■ TEKST:
Byli w Polsce podczas II wojny światowej ludzie, którzy głęboko w sercu wpisane mieli ideały człowieczeństwa, szacunku dla życia, miłości bliźniego - mówił prezydent Andrzej Duda podczas uroczystości w Markowej w Narodowym Dniu Pamięci Polaków ratujących Żydów pod okupacją niemiecką.
24 marca obchodzony jest Narodowy Dzień Pamięci Polaków ratujących Żydów pod okupacją niemiecką. Data święta nie jest przypadkowa - 24 marca 1944 r. niemieccy okupanci rozstrzelali polską rodzinę z podkarpackiej wsi Markowa – Józefa i Wiktorię Ulmów wraz z siedmiorgiem ich małych dzieci, w tym jednym nienarodzonym. Rodzina Ulmów została zamordowana, ponieważ ukrywała w swoim domu ośmioro Żydów, którzy także zginęli tego samego dnia.
Prezydent w Markowej
Podczas uroczystości, zorganizowanej w Markowej w woj. podkarpackim, prezydent podkreślił, że minęło siedem lat od momentu otwarcia tutejszego Muzeum Polaków Ratujących Żydów podczas II wojny światowej im. Rodziny Ulmów.
To niezwykle ważne muzeum. Muzeum upamiętniające rodzinę, która w tym miejscu żyła i zginęła, w istocie oddając życie za pomoc drugiemu człowiekowi, swoim współobywatelom, Polakom narodowości żydowskiej, którzy na tej ziemi wraz z nimi mieszkali w czasie, kiedy przyszedł tutaj niemiecki najeźdźca, zajął tę ziemię i zaczął prowadzić swoją zaplanowaną akcję niszczenia narodu żydowskiego, jego eliminacji w sposób bezwzględny, brutalny
— stwierdził.
Dodał, że „byli w tamtym czasie w Polsce ludzie, którzy mieli niezwykłą odwagę, którzy głęboko w sercu wpisane mieli ideały człowieczeństwa, szacunku dla życia, dla drugiego człowieka, miłości bliźniego tej chrześcijańskiej, wielkiego etosu Rzeczypospolitej, tej Rzeczypospolitej wielu narodów, którą razem przez lata po odzyskaniu przez nią niepodległości w 1918 r. współtworzyli wolną, niepodległą, suwerenną Polskę”.
Przesiąknięci tymi ideałami tak głęboko, że się nie bali. Nie bali się udzielić pomocy, schronienia mimo potwornego zagrożenia, którego wszyscy mieli wtedy świadomość
— zwrócił uwagę Duda.
Prezydent zaznaczył, że „w Polsce za pomoc Żydom pod okupacją niemiecką w czasie II wojny światowej ze strony niemieckich okupantów, oprawców groziła kara śmierci”.

■ POLECENIE 1: Podaj bez żadnych zmian wiersze rekordów od pierwszego aż po wiersz zawierający „coord(709,554)”, łącznie z oboma krańcowymi.
Tekst i rekordy stanowią dwa niezależne od siebie materiały.

■ ZBIÓR REKORDÓW:
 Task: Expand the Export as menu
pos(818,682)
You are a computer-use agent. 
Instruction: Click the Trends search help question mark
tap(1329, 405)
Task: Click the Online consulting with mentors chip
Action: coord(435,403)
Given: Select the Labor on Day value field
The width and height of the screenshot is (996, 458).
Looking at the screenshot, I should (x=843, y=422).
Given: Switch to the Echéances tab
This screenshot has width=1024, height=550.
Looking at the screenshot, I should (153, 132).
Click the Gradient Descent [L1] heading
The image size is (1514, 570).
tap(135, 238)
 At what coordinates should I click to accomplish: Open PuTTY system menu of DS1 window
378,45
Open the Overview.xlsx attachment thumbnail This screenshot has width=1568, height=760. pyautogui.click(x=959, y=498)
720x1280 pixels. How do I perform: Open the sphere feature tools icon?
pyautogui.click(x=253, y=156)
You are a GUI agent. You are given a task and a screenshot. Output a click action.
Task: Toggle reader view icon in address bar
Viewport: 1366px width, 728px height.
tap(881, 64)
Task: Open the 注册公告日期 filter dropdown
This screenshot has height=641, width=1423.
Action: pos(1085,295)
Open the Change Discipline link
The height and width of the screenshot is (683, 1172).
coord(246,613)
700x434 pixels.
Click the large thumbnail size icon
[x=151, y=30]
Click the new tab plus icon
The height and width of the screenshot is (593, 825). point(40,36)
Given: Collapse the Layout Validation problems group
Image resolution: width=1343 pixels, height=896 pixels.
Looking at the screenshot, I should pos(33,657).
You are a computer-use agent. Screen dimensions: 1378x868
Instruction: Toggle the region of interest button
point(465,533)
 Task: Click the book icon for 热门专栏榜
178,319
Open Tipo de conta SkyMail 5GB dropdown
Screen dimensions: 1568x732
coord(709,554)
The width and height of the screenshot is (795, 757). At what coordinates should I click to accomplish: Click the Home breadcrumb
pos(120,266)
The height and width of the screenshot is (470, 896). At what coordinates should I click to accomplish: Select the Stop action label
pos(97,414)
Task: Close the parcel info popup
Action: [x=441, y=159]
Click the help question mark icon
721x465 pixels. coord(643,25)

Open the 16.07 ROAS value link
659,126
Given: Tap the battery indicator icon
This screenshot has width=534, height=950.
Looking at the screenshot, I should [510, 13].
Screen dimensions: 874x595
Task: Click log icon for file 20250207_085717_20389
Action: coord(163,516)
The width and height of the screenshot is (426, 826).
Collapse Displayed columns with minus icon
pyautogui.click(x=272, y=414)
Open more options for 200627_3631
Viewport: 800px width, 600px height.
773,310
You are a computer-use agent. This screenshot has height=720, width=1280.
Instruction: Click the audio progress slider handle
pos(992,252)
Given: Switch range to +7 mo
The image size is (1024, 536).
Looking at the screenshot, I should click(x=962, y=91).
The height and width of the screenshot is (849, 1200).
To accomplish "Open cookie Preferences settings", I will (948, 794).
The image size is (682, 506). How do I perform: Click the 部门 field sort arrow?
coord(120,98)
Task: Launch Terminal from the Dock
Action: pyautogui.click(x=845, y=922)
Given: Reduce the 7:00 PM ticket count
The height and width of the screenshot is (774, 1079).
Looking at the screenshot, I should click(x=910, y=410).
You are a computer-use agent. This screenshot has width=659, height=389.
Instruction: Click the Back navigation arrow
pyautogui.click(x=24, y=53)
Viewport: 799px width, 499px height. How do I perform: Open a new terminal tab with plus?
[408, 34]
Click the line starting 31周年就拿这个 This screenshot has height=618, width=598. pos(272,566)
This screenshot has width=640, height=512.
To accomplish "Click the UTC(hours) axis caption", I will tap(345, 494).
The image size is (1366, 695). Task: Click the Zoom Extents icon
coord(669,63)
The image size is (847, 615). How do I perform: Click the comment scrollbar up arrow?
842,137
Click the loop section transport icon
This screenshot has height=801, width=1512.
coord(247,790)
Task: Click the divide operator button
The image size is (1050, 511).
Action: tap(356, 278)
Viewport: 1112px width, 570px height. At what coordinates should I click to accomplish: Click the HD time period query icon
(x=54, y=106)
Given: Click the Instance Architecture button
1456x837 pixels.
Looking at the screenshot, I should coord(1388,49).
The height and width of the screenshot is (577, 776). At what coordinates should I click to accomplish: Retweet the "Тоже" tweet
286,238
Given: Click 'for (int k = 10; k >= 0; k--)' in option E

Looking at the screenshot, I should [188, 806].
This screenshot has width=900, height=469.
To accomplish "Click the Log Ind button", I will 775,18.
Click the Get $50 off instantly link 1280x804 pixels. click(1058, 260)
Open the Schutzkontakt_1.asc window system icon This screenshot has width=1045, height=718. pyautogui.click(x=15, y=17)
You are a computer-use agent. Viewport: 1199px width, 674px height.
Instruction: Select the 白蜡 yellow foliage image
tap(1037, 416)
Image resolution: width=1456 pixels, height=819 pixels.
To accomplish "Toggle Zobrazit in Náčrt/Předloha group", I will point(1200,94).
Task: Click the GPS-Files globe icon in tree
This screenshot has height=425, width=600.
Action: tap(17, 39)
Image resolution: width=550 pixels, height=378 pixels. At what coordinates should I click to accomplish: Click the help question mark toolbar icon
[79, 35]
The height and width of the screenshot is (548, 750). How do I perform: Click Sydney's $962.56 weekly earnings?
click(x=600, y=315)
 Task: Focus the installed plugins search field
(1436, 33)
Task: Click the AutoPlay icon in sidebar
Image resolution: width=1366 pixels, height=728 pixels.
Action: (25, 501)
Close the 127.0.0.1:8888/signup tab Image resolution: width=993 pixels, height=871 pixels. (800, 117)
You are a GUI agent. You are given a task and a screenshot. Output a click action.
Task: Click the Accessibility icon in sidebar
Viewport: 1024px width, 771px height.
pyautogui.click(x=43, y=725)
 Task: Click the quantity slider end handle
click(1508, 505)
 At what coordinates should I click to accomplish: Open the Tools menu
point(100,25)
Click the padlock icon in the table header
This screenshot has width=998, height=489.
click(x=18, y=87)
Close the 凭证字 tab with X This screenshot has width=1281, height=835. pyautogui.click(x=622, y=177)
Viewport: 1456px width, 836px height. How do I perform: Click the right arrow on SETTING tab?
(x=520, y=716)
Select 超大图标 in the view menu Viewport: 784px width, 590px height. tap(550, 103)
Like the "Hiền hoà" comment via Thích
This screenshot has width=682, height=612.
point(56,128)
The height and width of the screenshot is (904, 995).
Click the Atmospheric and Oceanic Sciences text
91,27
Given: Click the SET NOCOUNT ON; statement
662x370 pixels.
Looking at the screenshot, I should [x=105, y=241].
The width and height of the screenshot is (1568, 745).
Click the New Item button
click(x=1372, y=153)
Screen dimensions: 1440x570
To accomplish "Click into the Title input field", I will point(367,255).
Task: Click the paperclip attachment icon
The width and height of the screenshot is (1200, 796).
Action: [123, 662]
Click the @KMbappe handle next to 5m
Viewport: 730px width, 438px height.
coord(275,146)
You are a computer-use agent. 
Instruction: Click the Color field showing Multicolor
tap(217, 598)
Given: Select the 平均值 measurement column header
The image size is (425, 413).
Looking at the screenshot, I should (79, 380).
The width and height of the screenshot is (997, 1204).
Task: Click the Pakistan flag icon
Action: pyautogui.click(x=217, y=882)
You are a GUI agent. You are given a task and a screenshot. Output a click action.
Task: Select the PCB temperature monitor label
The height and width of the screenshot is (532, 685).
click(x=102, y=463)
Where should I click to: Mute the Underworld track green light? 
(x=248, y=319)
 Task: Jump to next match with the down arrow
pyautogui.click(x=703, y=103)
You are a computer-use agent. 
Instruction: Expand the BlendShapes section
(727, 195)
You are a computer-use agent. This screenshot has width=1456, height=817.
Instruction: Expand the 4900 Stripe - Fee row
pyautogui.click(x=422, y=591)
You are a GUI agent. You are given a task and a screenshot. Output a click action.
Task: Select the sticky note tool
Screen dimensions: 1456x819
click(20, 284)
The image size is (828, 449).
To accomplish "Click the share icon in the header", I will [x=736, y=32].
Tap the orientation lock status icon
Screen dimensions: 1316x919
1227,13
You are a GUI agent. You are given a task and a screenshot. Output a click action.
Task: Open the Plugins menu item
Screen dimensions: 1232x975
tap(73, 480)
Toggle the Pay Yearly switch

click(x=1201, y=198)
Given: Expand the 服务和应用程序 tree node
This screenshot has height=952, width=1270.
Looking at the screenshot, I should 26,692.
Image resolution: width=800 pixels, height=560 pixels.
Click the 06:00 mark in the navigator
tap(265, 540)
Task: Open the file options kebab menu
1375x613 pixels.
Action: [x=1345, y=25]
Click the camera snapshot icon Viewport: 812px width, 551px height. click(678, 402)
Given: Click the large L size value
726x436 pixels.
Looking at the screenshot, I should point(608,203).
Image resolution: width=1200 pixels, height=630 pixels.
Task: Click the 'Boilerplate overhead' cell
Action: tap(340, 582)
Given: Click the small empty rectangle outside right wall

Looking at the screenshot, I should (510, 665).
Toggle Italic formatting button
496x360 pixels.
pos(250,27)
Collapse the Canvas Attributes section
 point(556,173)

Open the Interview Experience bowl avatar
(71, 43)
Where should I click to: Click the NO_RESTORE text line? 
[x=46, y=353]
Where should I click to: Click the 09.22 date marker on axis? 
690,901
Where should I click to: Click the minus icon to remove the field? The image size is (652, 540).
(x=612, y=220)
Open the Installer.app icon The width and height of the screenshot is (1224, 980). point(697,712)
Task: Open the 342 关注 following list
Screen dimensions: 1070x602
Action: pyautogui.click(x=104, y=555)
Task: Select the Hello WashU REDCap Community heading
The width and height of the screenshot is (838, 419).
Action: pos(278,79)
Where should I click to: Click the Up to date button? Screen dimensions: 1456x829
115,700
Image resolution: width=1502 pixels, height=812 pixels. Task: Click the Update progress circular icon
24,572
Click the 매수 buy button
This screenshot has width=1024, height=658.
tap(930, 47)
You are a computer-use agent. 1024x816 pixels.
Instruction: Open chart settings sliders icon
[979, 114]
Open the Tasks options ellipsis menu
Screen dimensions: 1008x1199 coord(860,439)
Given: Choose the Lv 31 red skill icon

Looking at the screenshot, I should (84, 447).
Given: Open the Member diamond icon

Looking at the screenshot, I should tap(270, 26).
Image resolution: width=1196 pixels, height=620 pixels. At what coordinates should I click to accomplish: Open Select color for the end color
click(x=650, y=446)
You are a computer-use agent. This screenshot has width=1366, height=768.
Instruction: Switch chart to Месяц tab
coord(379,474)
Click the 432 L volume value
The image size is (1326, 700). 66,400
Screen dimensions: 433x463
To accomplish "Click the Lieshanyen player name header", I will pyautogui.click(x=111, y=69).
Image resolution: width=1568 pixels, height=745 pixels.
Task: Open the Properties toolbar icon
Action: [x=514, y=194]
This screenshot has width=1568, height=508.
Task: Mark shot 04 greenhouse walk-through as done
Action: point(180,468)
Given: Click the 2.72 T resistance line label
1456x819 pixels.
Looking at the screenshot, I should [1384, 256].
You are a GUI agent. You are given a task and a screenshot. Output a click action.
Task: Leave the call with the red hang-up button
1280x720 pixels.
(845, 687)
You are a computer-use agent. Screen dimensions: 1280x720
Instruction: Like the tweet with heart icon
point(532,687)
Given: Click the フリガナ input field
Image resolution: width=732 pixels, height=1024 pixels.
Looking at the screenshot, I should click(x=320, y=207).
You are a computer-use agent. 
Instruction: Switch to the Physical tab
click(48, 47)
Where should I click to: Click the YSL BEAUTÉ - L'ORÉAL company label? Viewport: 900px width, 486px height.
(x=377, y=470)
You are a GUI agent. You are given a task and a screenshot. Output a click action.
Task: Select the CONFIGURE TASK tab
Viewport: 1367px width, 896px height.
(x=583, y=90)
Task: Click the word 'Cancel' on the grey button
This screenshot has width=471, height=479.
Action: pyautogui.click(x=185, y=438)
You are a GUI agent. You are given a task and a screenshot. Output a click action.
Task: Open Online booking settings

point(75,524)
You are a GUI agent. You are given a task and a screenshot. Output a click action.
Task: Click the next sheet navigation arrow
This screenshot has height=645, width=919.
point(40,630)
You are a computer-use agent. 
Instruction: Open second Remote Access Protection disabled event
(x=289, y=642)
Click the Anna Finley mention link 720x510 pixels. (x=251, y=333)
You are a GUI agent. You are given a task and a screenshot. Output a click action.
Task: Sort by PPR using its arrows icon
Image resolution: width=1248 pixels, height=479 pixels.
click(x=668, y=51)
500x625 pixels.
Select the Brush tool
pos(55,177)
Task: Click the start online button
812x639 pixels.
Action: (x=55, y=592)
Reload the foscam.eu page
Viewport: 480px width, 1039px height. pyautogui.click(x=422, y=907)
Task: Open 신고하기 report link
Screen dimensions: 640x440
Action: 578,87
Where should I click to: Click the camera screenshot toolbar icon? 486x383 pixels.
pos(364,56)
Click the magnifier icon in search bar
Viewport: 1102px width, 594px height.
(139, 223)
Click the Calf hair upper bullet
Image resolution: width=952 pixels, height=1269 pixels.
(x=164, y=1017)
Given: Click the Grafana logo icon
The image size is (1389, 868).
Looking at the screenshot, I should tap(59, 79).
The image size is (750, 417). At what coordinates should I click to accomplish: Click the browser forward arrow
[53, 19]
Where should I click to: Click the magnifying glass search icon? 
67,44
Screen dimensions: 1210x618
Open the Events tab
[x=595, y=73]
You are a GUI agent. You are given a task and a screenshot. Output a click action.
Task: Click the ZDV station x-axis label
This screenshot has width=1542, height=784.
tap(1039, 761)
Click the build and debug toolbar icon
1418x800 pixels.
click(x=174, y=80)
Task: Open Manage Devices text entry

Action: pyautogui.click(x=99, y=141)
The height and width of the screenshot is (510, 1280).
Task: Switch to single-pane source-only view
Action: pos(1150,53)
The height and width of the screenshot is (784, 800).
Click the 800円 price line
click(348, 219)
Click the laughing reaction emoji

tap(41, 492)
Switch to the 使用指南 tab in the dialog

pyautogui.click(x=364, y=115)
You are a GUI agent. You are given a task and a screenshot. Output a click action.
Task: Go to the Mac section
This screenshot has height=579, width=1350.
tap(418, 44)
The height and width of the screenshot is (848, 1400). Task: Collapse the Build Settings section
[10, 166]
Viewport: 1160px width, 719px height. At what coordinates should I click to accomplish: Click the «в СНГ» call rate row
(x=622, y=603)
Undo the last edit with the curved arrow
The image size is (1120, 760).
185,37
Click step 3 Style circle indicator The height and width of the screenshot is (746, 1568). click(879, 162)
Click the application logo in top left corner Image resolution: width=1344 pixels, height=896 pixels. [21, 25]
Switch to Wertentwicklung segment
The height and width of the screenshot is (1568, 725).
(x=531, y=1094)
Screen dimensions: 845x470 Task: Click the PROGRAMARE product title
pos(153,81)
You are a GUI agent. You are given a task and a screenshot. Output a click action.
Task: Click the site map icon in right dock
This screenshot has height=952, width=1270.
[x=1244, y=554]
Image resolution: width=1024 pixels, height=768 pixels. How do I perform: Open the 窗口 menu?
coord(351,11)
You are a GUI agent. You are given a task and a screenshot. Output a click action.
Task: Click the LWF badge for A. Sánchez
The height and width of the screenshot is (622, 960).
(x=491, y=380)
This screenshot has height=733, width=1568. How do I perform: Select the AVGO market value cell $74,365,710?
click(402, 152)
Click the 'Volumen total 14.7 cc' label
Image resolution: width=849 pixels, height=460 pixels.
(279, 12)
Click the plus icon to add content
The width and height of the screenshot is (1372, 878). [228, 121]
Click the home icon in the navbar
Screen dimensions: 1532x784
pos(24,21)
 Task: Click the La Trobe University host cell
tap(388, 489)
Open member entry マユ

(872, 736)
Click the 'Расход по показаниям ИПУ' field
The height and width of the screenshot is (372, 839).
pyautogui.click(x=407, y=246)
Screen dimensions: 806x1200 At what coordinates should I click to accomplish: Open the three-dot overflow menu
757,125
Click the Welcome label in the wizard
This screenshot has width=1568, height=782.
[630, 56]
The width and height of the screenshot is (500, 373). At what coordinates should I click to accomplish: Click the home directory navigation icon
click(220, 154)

■ POLECENIE 2: Przytocz fragment tekstu od słów zawierających „24 marca obchodzony” do słów „tego samego dnia.”, zamieniając w nim „okupanci” na „najeźdźcy”.

■ WYNIK ĆWICZENIA 1:
 Task: Expand the Export as menu
pos(818,682)
You are a computer-use agent. 
Instruction: Click the Trends search help question mark
tap(1329, 405)
Task: Click the Online consulting with mentors chip
Action: coord(435,403)
Given: Select the Labor on Day value field
The width and height of the screenshot is (996, 458).
Looking at the screenshot, I should (x=843, y=422).
Given: Switch to the Echéances tab
This screenshot has width=1024, height=550.
Looking at the screenshot, I should (153, 132).
Click the Gradient Descent [L1] heading
The image size is (1514, 570).
tap(135, 238)
 At what coordinates should I click to accomplish: Open PuTTY system menu of DS1 window
378,45
Open the Overview.xlsx attachment thumbnail This screenshot has width=1568, height=760. pyautogui.click(x=959, y=498)
720x1280 pixels. How do I perform: Open the sphere feature tools icon?
pyautogui.click(x=253, y=156)
You are a GUI agent. You are given a task and a screenshot. Output a click action.
Task: Toggle reader view icon in address bar
Viewport: 1366px width, 728px height.
tap(881, 64)
Task: Open the 注册公告日期 filter dropdown
This screenshot has height=641, width=1423.
Action: pos(1085,295)
Open the Change Discipline link
The height and width of the screenshot is (683, 1172).
coord(246,613)
700x434 pixels.
Click the large thumbnail size icon
[x=151, y=30]
Click the new tab plus icon
The height and width of the screenshot is (593, 825). point(40,36)
Given: Collapse the Layout Validation problems group
Image resolution: width=1343 pixels, height=896 pixels.
Looking at the screenshot, I should pos(33,657).
You are a computer-use agent. Screen dimensions: 1378x868
Instruction: Toggle the region of interest button
point(465,533)
 Task: Click the book icon for 热门专栏榜
178,319
Open Tipo de conta SkyMail 5GB dropdown
Screen dimensions: 1568x732
coord(709,554)

■ WYNIK ĆWICZENIA 2:
24 marca obchodzony jest Narodowy Dzień Pamięci Polaków ratujących Żydów pod okupacją niemiecką. Data święta nie jest przypadkowa - 24 marca 1944 r. niemieccy najeźdźcy rozstrzelali polską rodzinę z podkarpackiej wsi Markowa – Józefa i Wiktorię Ulmów wraz z siedmiorgiem ich małych dzieci, w tym jednym nienarodzonym. Rodzina Ulmów została zamordowana, ponieważ ukrywała w swoim domu ośmioro Żydów, którzy także zginęli tego samego dnia.